What is it in practice?

Activities in the field of wave interaction and propagation revolve around several main topics:

-          Modelling and experimental validation: models are built that provide a quantitative understanding of the relationship between one or several characteristics of the environment (e.g. rain rate, vegetation biomass, trace gases in the atmosphere, electron density in the ionosphere, building characteristics) and their impact - positive or negative - on the electromagnetic signal of interest. These models can be physically based or be constructed from experimental observations, and they are validated through experimental campaigns;

-          Mitigation, retrieval and vicarious calibration algorithms: the understanding of the interaction enables the development of processing steps that allow to either extract the information of interest from the signal or to mitigate its disturbing impact.
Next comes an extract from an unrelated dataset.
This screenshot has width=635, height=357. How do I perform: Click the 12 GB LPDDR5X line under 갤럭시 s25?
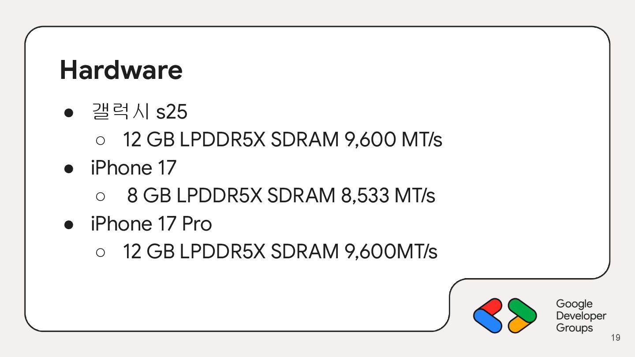click(282, 140)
In addition, this knowledge can also be used to support the monitoring of the performance of a spaceborne instrument and the improvement of its products;

-          Related end-to-end performance assessment and product quality control: natural and man-made environment are highly heterogeneous and cannot be controlled by careful engineering! Being able to relate the electromagnetic signal to the environment supports the quantification of the end-to-end performance of a mission, the selection of adequate characteristics for the instrument in space and the development of optimal processing steps for the ground segment. 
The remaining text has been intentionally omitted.